Experiment 200: Stable-Type selectBytes Moonshot
Date: 2026-06-26T08:58:26-04:00
Status: Rejected
Category: Moonshot
Direction:result-transfer-shape
Benchmark Run: focused benchmark/experiments/select_bytes_int_heavy.dart and benchmark/experiments/select_bytes_wide_cols.dart; no release-suite run because the runtime prototype was rejected and reverted.
Archive:archive/exp-200
Problem
Exp 190, 192, 194, 195, 198, and 199 removed most of the visible per-cell JSON
encoder overhead from write_json_to_buf: column-name tokens are cached, integer
and integer-valued REAL formatters write directly into the output buffer, and
the fixed-size row path pre-reserves capacity once per row.

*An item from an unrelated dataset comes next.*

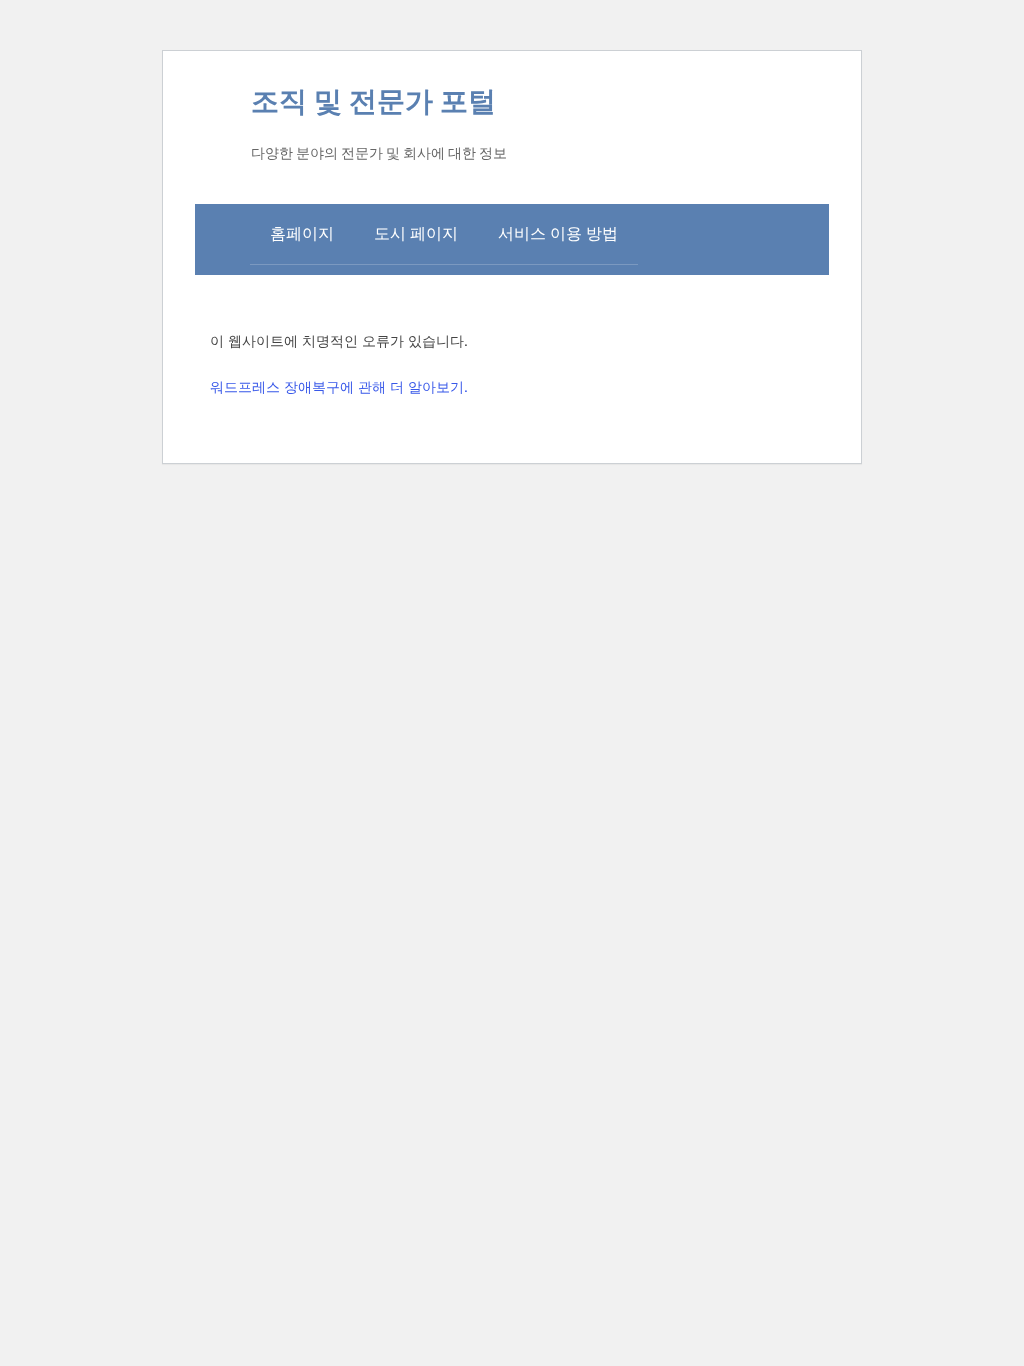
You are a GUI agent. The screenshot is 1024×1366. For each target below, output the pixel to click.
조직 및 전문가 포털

One boundary remains in the inner loop: every cell still calls
sqlite3_column_type(stmt, i) before choosing the NULL / INTEGER / FLOAT / TEXT
/ BLOB writer. On fixed-shape result sets this looks redundant. The statement
and table declarations often imply stable per-column storage classes, and the
first row reveals the actual SQLite storage class the encoder will see.
Hypothesis
Assumption challenged: selectBytes() must inspect each row's SQLite storage
class cell by cell, even when a result set appears type-stable.
Prototype: record each column's storage class from row 0, then serialize later
rows using that cached class instead of calling sqlite3_column_type() again.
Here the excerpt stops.